Reduced SV2A binding in the seizure onset zone in temporal lobe epilepsy patients - A PET study with ¹¹C-UCB-J

Objectives: We recently reported the development of ¹¹C-UCB-J as a PET ligand for synaptic vesicle glycoprotein 2A (SV2A) in nonhuman primates and humans (Finnema et al., 2016; Nabulsi et al., 2016). SV2A is located on the membrane of synaptic vesicles, is decreased in resected brain tissue from epilepsy patients, and is the site of action of the antiepileptic drugs levetiracetam and brivaracetam (Löscher et al., 2016). Here we evaluated ¹¹C-UCB-J binding in subjects with temporal lobe epilepsy (TLE) and compared the regional binding pattern to ¹⁸F-FDG.

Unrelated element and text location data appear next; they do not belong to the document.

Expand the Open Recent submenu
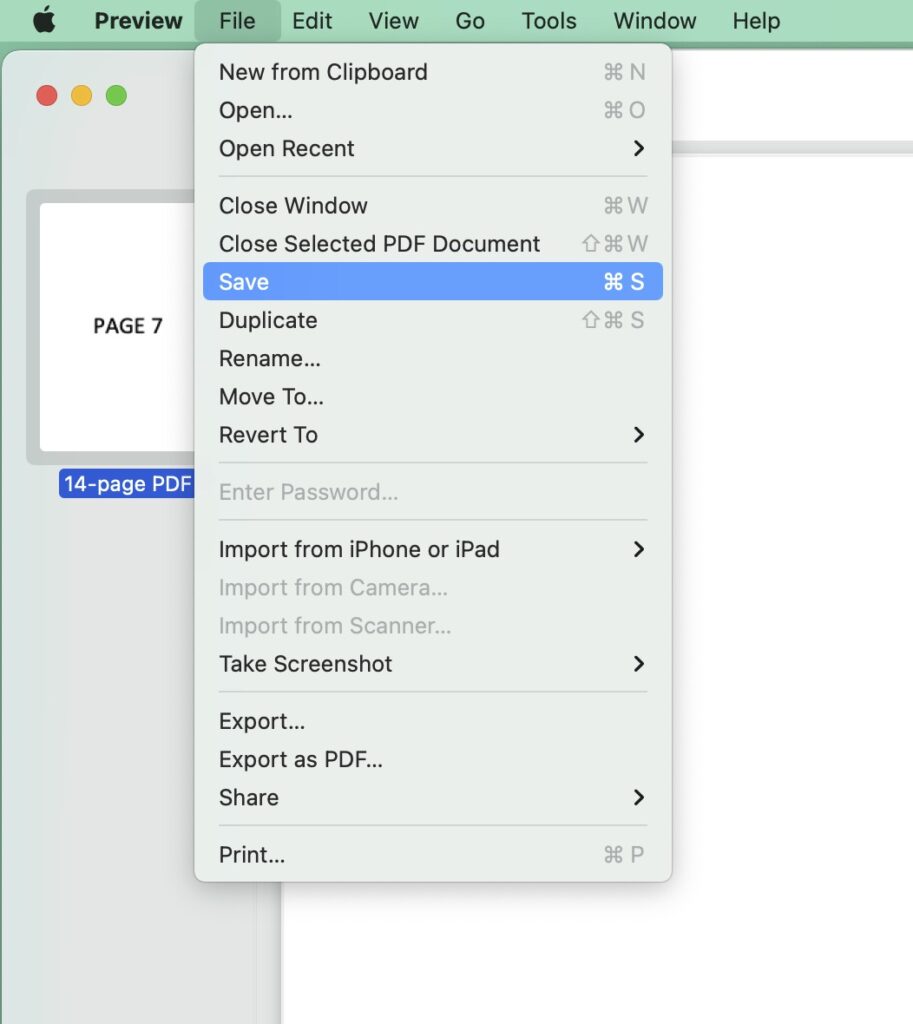[432, 149]
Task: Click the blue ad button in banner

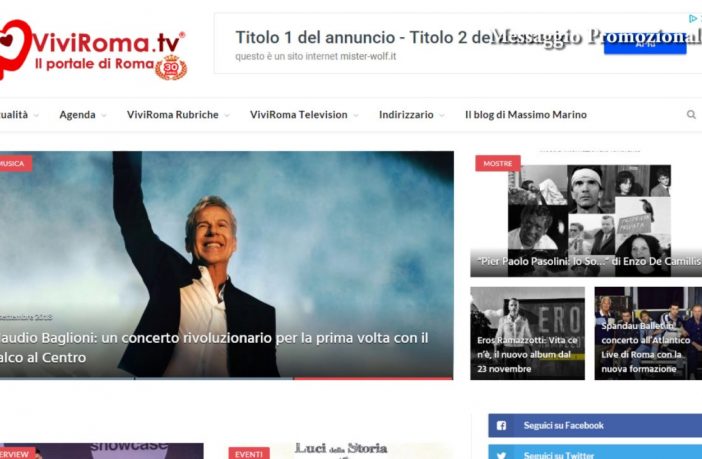Action: coord(645,46)
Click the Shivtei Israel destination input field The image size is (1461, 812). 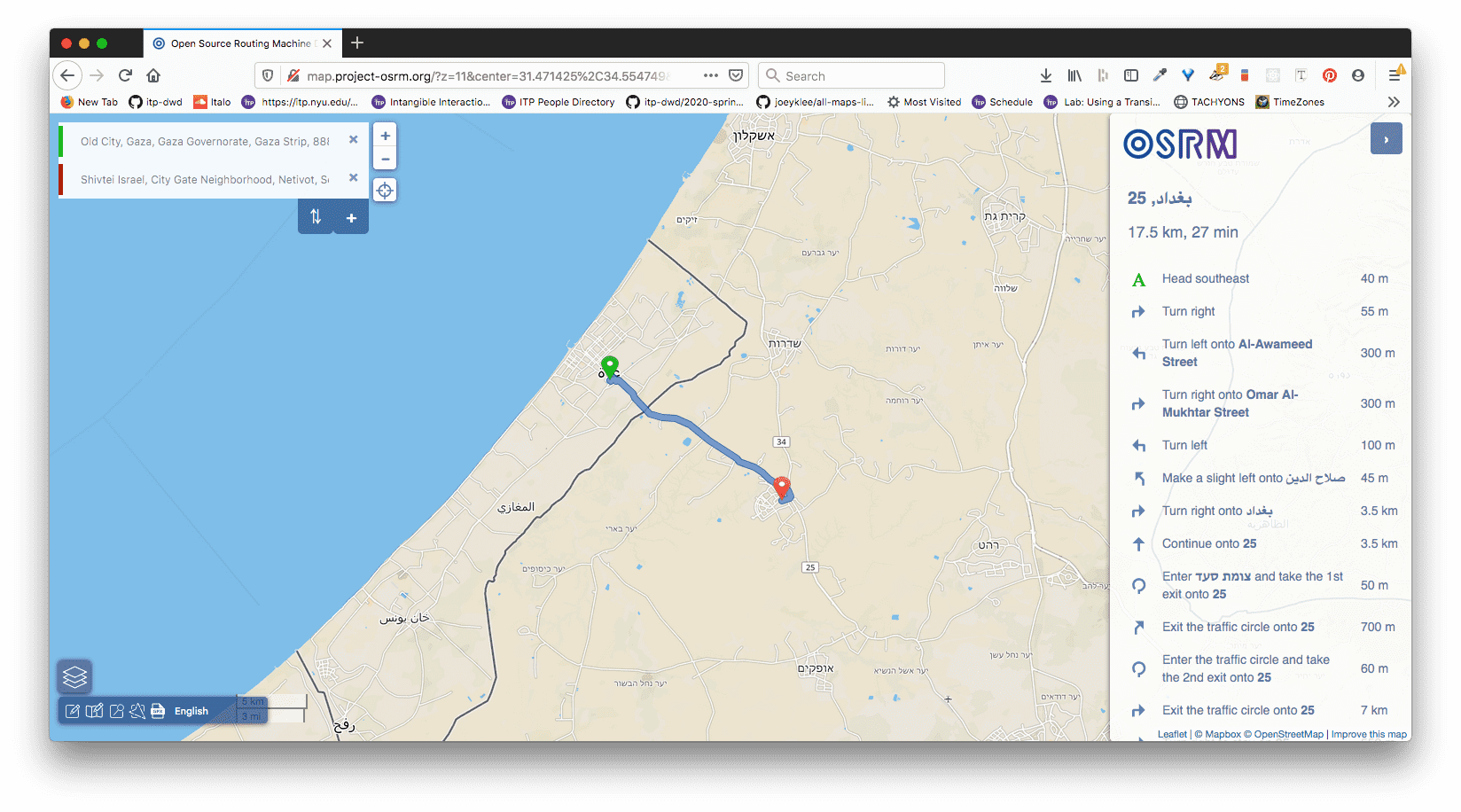tap(204, 180)
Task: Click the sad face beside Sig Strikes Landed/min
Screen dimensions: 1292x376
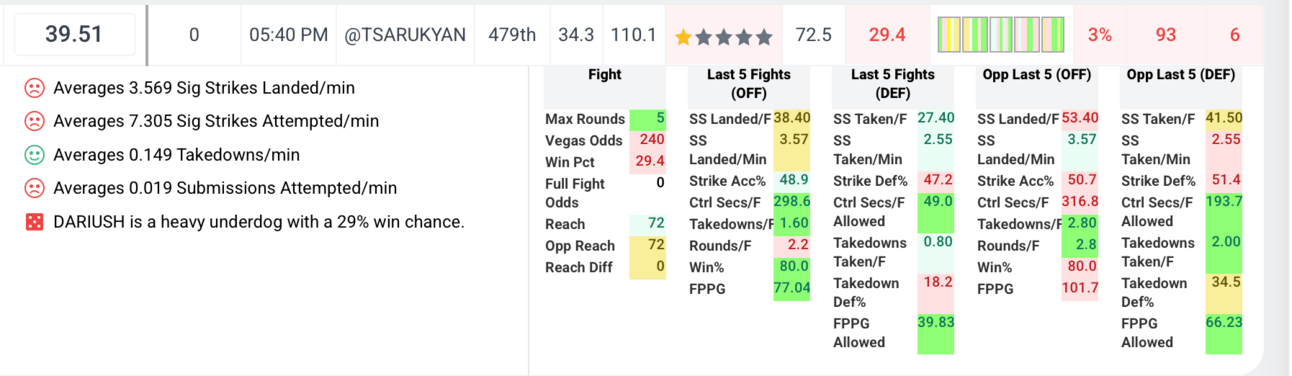Action: tap(34, 88)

Methods: Ten patients (6 males and 4 females, 39 ± 12 years of age) with TLE and mesial temporal sclerosis (MTS) were examined in the HRRT PET system with ¹¹C-UCB-J. Regional BP_ND values were estimated with arterial input functions using the one-tissue compartment model (n = 9). In one subject, arterial data were not available and BP_ND values were obtained using SRTM2. The centrum semiovale was used as a reference region for non-displaceable binding. Subjects were evaluated with ¹⁸F-FDG on either the HRRT (n = 5), or a Discovery PET/CT system (n = 5). ¹⁸F-FDG uptake was quantified using mean radioactivity values corresponding to 30-60 min or 50-60 min post ¹⁸F-FDG injection in the HRRT or Discovery, respectively. Regional asymmetry indices were calculated as: 200% × [(ipsilateral - contralateral) / (ipsilateral + contralateral)].

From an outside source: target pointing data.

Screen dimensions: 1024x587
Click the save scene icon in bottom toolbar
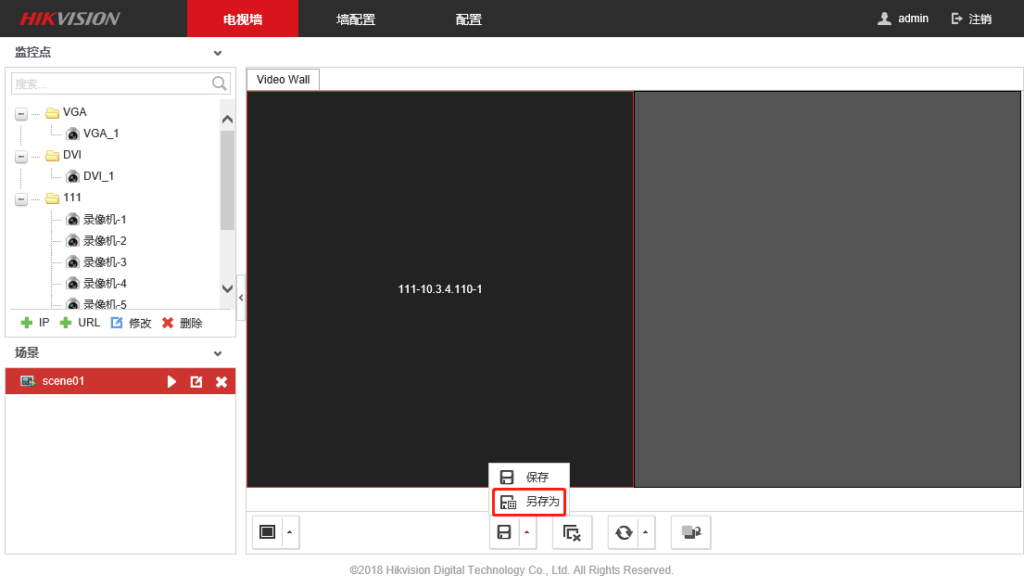[505, 533]
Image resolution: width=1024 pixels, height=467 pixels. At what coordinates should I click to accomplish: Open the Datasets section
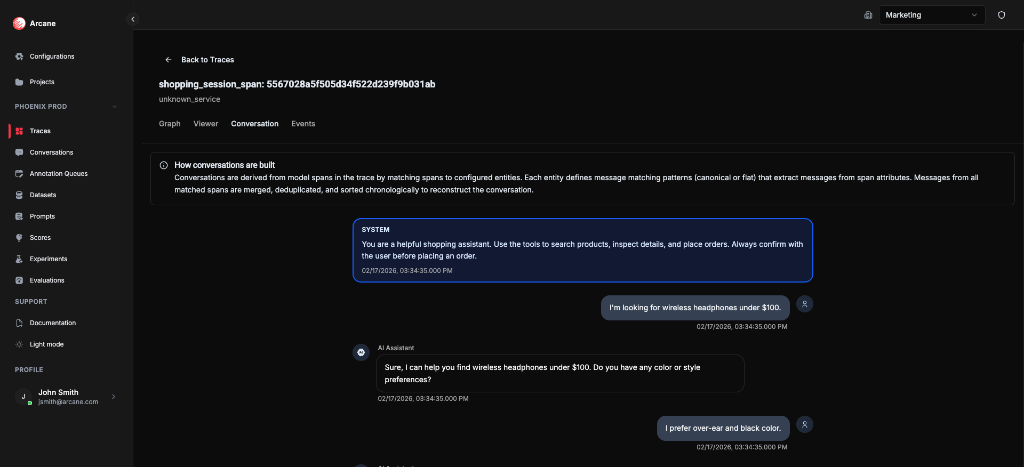(x=42, y=195)
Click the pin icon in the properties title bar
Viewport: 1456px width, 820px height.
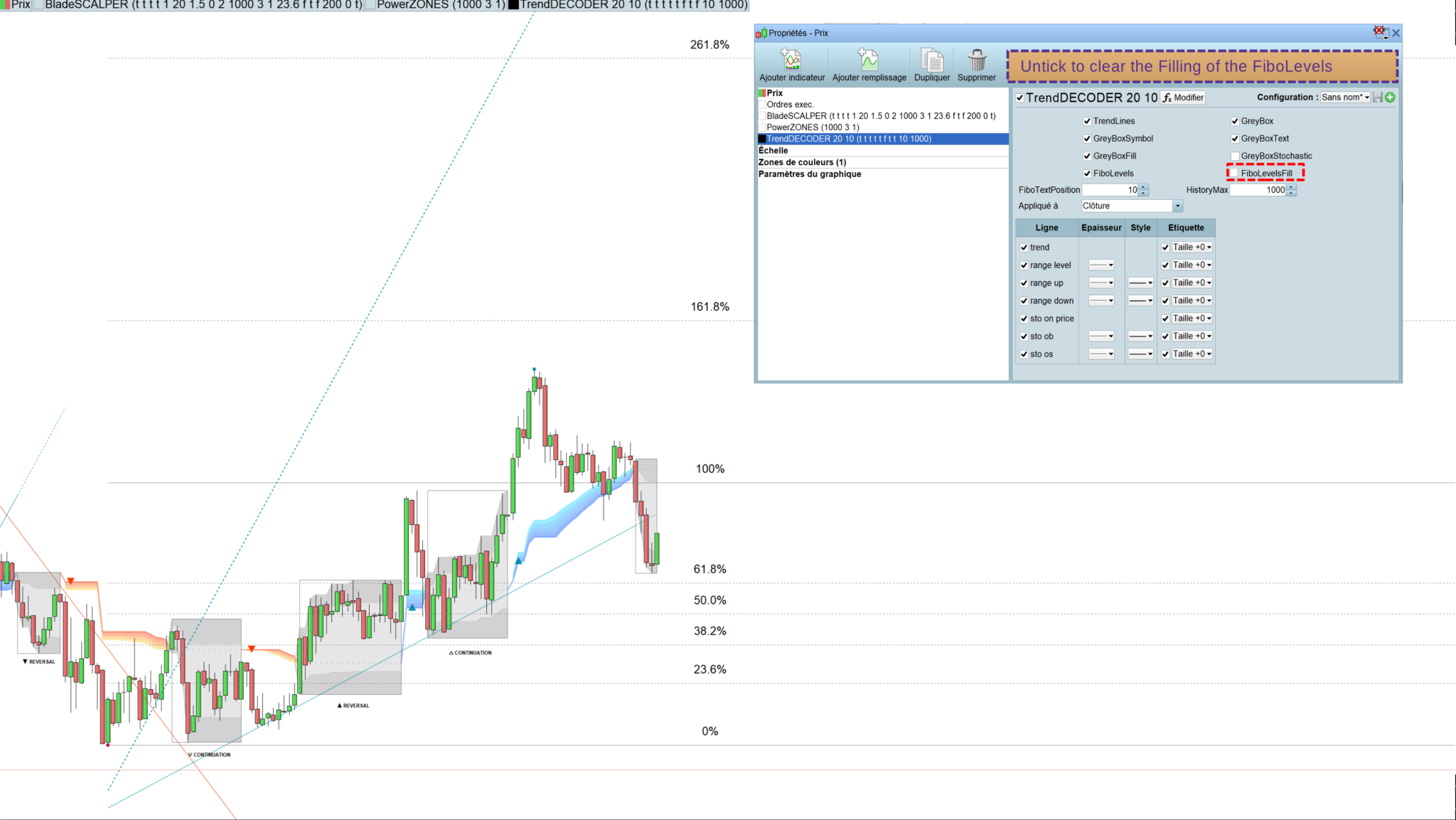tap(1380, 32)
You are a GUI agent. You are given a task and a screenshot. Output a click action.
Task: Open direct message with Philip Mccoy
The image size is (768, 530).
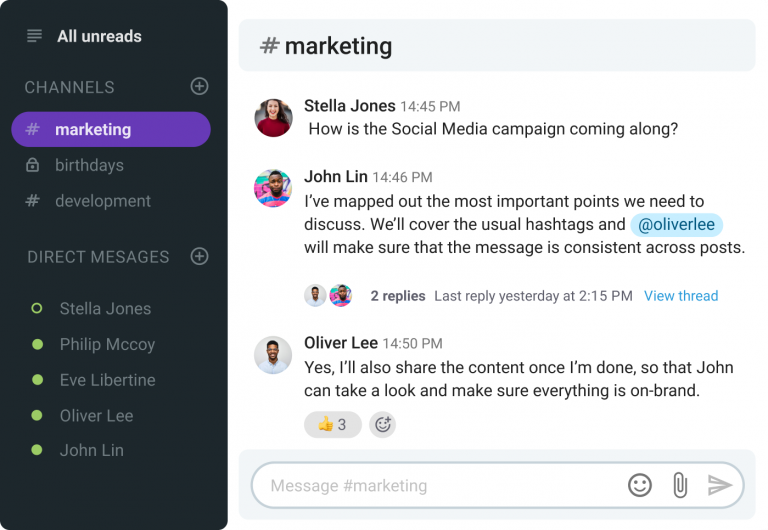click(107, 344)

Results: In all subjects, there was a clear reduction in ¹¹C-UCB-J BP_ND values in the epileptogenic temporal lobe when compared to the contralateral side. The unilateral binding of ¹¹C-UCB-J was region specific, with very limited asymmetry in other brain regions, e.g., 3 ± 6% in the fusiform gyrus. In nine of the subjects, the asymmetry was predominantly located in the hippocampus, with BP_ND asymmetry indices of -50 ± 39% (range: -143% to -12%). This regional asymmetry was much larger than that found in five control volunteers (11 ± 5%, 200% × [(right - left) / (right + left)] (Finnema et al., 2016). The corresponding asymmetry in ¹⁸F-FDG uptake in the hippocampus of the TLE patients was -17 ± 6% (range: -29% to -11%) and the relative magnitude was consistent with ¹¹C-UCB-J across subjects (Pearson’s correlation coefficient = 0.84). In one patient, hypometabolism of ¹⁸F-FDG was located predominantly in the lateral temporal lobe, which was consistent with lateral reductions in ¹¹C-UCB-J binding.

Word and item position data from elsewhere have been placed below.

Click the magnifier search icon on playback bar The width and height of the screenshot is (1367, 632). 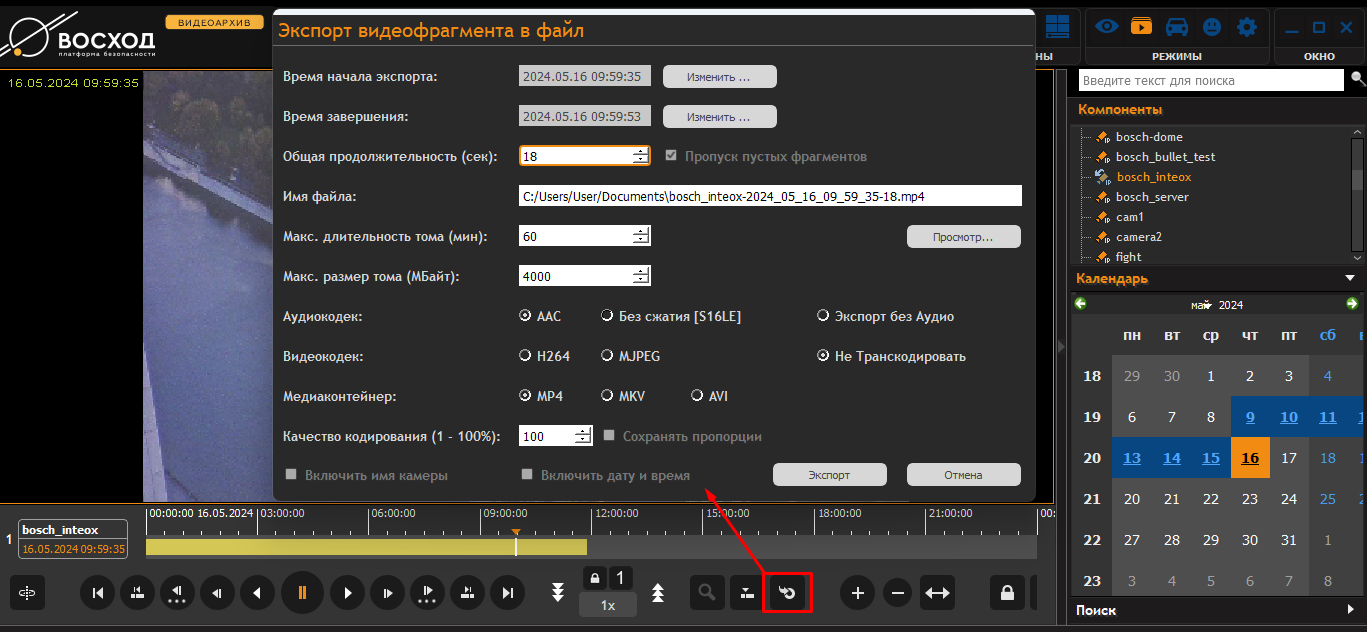pos(707,593)
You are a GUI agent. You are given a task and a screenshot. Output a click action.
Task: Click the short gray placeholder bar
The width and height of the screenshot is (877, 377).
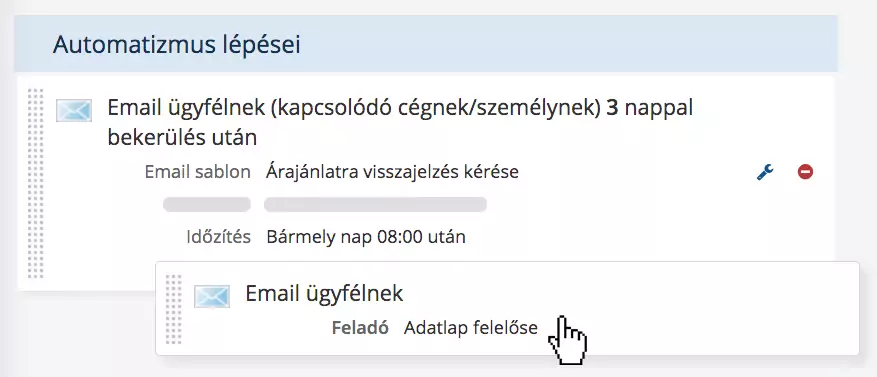207,205
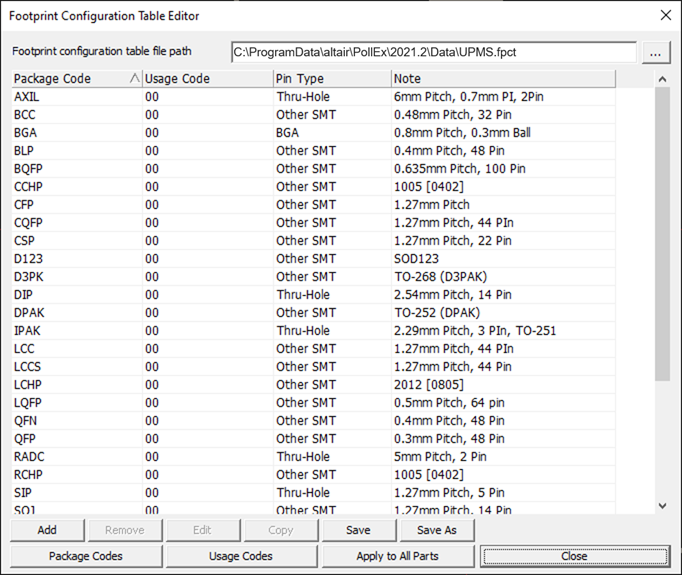Click Apply to All Parts
Screen dimensions: 682x575
(x=398, y=556)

Conclusion: ¹¹C-UCB-J binding is reduced in the seizure onset zone of patients with TLE, and is consistent with previously reported SV2A loss in resected brain tissue of TLE patients. The reductions in ¹¹C-UCB-J binding were 2.7-fold larger than for ¹⁸F-FDG. Thus, PET imaging of SV2A may be a promising biomarker approach in the presurgical selection and evaluation of TLE patients with MTS, and may improve the sensitivity of molecular imaging for seizure focus detection. Research Support: NIH: R01NS094253-01. References: Nabulsi et al., 2016, J Nucl Med, 57:5:777-84. Finnema et al., 2016, Sci Transl Med, 8:348:348ra96. Löscher et al., 2016, CNS Drugs, 30:11:1055-77.